Member of the Council of States
- In office 1 December 1975 – 25 November 1979

Member of the Grand Council of Vaud
- In office 1966–1975

Personal details
- Born: 3 October 1934 Château-d'Œx, Switzerland
- Died: 10 December 2025 (aged 91)
- Party: PS
- Occupation: Lawyer

= Jacques Morier-Genoud =

Swiss politician (1934–2025)

Jacques Morier-Genoud (3 October 1934 – 10 December 2025) was a Swiss politician of the Socialist Party (PS), born in Château-d'Oex in 1934.

He studied Law at the University of Lausanne and wrote a Ph.D about British Law ("Le trespass: étude de droit anglais", 1958). He gained his Law Licence in 1960 and soon after opened his own practice.

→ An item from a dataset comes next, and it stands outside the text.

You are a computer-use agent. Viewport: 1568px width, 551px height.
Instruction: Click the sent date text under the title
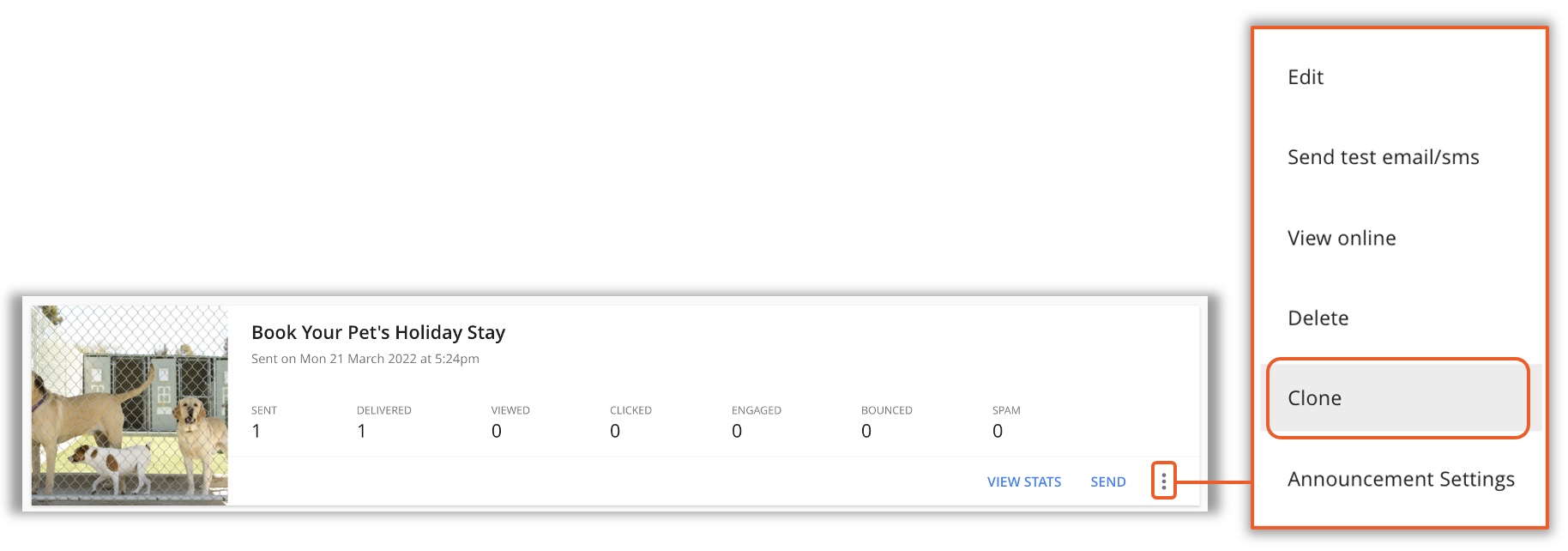pyautogui.click(x=365, y=359)

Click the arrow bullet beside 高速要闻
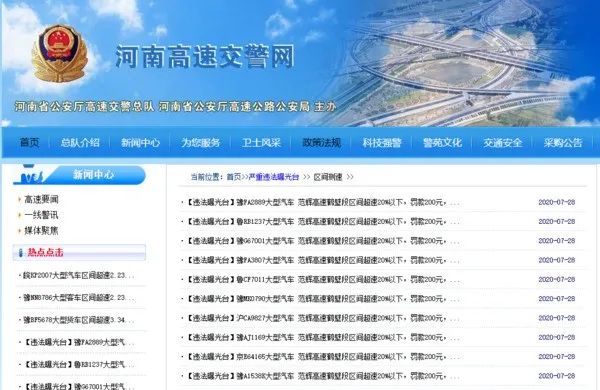[x=19, y=199]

In the early 1960s, he joined the Socialist party and was one of the founder and contributor of the Swiss opinion newspaper Domaine public.

In 1966, he was elected at the Municipality of Lausanne and the year after he entered the Grand Council of Vaud where he was active for nine years.

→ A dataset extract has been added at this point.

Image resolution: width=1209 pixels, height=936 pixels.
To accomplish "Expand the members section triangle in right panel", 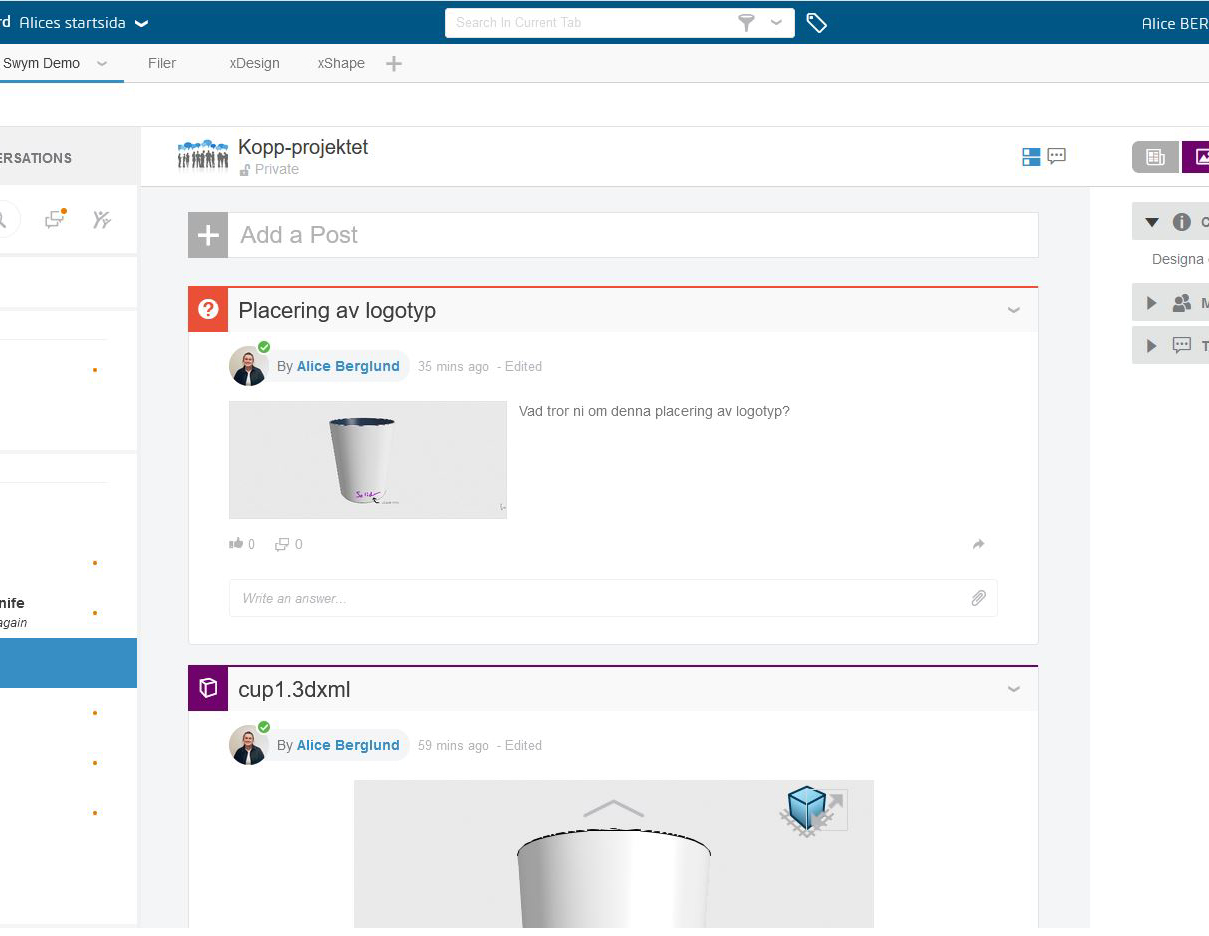I will (x=1152, y=303).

In 1975, he was elected on the Federal Council of States, the first Socialist from his state to do so. He did one mandate.

Thereafter, he got involved in the politics of nature. He was president of the Swiss League for the Protection of Nature (Ligue suisse pour la protection de la nature) from 1985 to 1995..

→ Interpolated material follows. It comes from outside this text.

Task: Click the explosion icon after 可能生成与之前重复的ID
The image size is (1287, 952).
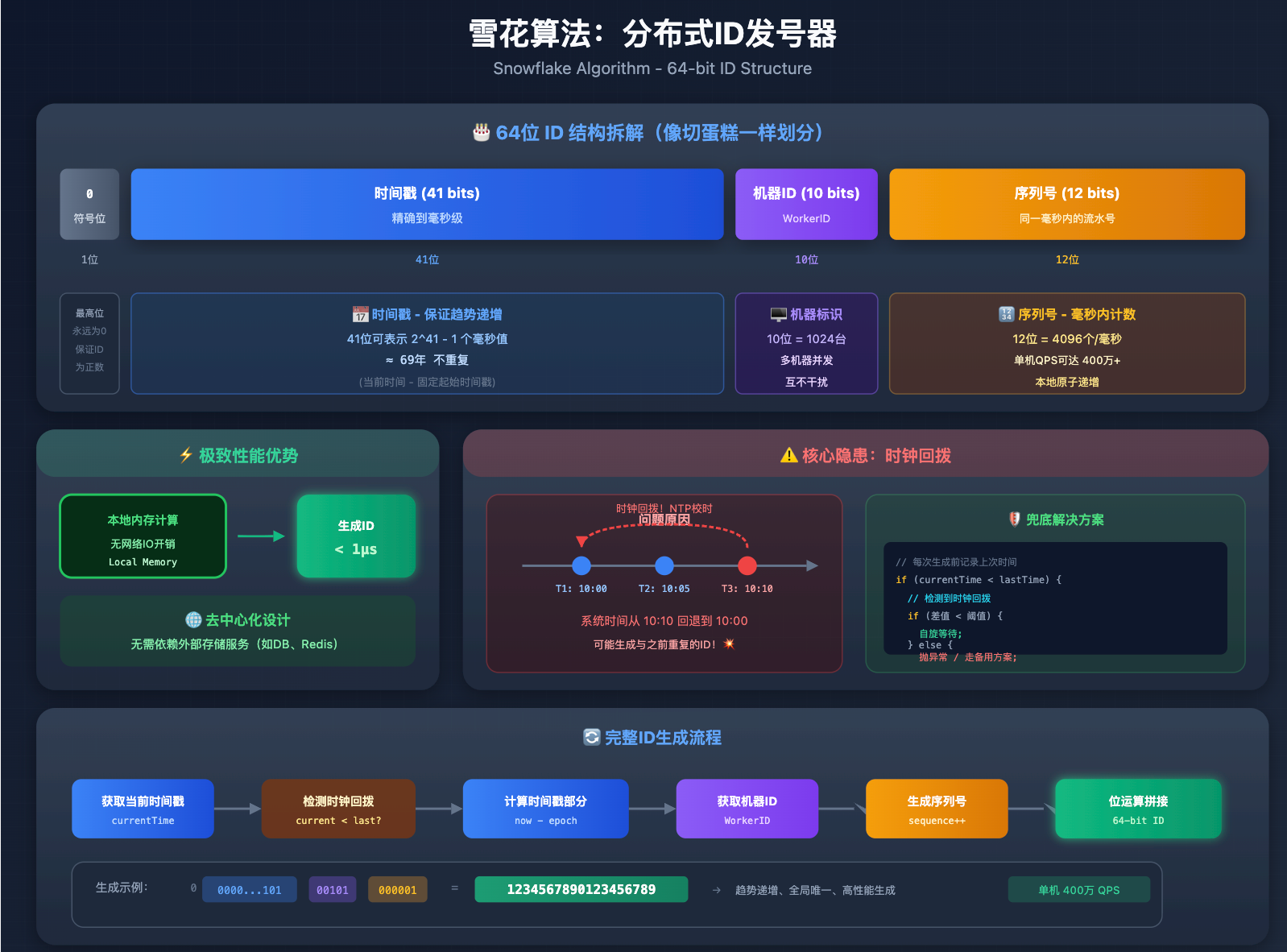Action: coord(729,644)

In 1993 the Swiss Federal Council nominated him as the representative of Switzerland at the International Union for Conservation of Nature (IUCN), a position he kept until 2000.

Between 1990 and 1992, Jacques Morier-Genoud sat on the Council of the state of Vaud Bar Association (Conseil de l’Ordre des avocats vaudois).

In 1992, he stepped down from the Council to take a place on the Bar Association of Vaud -- where he stayed until 2001. After that he retired from professional life.

Jacques Morier-Genoud died on 10 December 2025, at the age of 91.